» Exercise A
Rewrite the paragraph of the passage on legume nodulation that begins "The three subfamilies of Fabaceae" as a short bulleted list that keeps its main facts.
» Exercise B
Carry on the passage on legume nodulation with one more paragraph that picks up after its final sentence.

» Extract to read
##########
The three subfamilies of Fabaceae (Caesalpinioideae, Mimosoideae, Papilionoideae) all contain species that form root nodules as described by Sprent (2001) in Nodulation in Legumes. In Mimosoideae, all genera appear to nodulate, but not all species do; for example, within tribe Acacieae, non-nodulating species are seen only in the subgenus Aculeiferum (Sprent, 2001; pp. 49-58). Papilionoideae has the highest proportion of nodulating species, and produce all known types of nodules. Some papilionoid tribes, such Dipterygeae with three genera, lack the ability to nodulate, while larger tribes such as Dalbergieae, Swartzieae, and Sophoreae contain both non-nodulating and nodulating genera (Sprent, 2001; pp. 63-106). In Caesalpinioideae, there are reports of nodulation by members of all tribes but the strongest evidence of nodulation appears confined to members of tribes Caesalpinieae and Cassieae (Sprent, 2001; pp. 40-48).
##########
» Raw data
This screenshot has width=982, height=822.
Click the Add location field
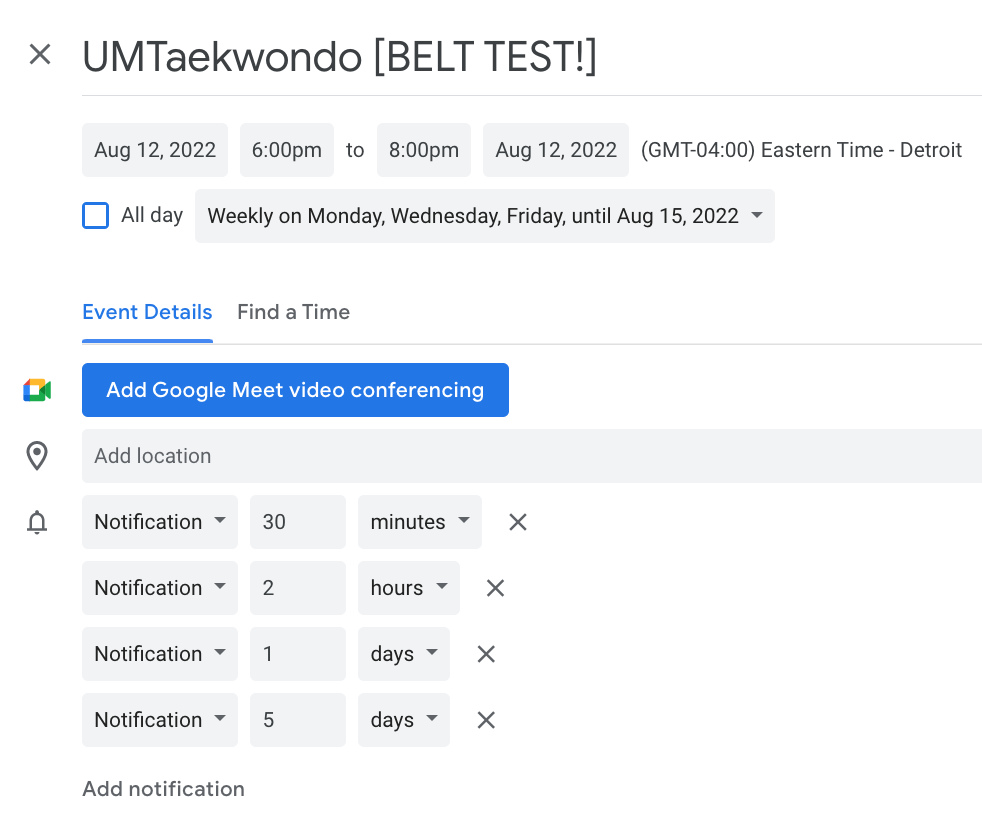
##########
» Written reply A
- All three Fabaceae subfamilies (Caesalpinioideae, Mimosoideae, Papilionoideae) have species that form root nodules (Sprent, 2001, *Nodulation in Legumes*).
- Mimosoideae: every genus appears to nodulate, but not every species does. In tribe Acacieae, non-nodulating species occur only in subgenus Aculeiferum.
- Papilionoideae: this subfamily has the highest proportion of nodulating species and produces all known nodule types. Some tribes, such as Dipterygeae (three genera), cannot nodulate. Larger tribes such as Dalbergieae, Swartzieae and Sophoreae contain both nodulating and non-nodulating genera.
- Caesalpinioideae: nodulation is reported in all tribes, but the strongest evidence is confined to tribes Caesalpinieae and Cassieae.

» Written reply B
"Rhizobia" is the name given to the group of genera of alpha-proteobacteria (family Rhizobiaceae) which includes all of the nitrogen-fixing species that produce nodules with legumes, Allorhizobium, Azorhizobium, Bradyrhizobium, Mesorhizobium, Phyllobacterium, Rhizobium, and Sinorhizobium, as well as the plant pathogen Agrobacterium (Sprent, 2001; pp. 15-18). Rhizobia and their legume host must recognize each other for nodulation to begin. Different species of rhizobia are specific to their host plants, but often can infect more than one species of plant. Additionally, a single species of plant can be infected by more than one species of bacteria. Sprent (2001; pp. 52) gives the example of Acacia senegal, which is nodulated by seven species of rhizobia from three different genera. One of the major defining characteristics between the genera of rhizobia is the rate at which they grow (whether they are fast or slow growing). Those that are fast growing synthesize acidic products and those that are slow growing sythesize alkaline products (Sprent, 2001; p. 14). These differing nitrogen products are also specific to nodule shape. Root nodules are classified as indeterminate, which are cylindrical and often times branched, producing amide products, and determinate, which are spherical with prominent lenticels, producing ureide products. Indeterminate nodules are characteristic of peas and alfalfa, plants of temperate regions, and determinate nodules are characteristic of soybeans and similar plants, plants of tropical and sub-tropical regions (Sprent, 2001; p. 35). Indeterminate nodules are the only type found in Caesalpiniodeae and Mimosoideae and the most common type in Papilionoideae (Sprent, 2001; p. 32).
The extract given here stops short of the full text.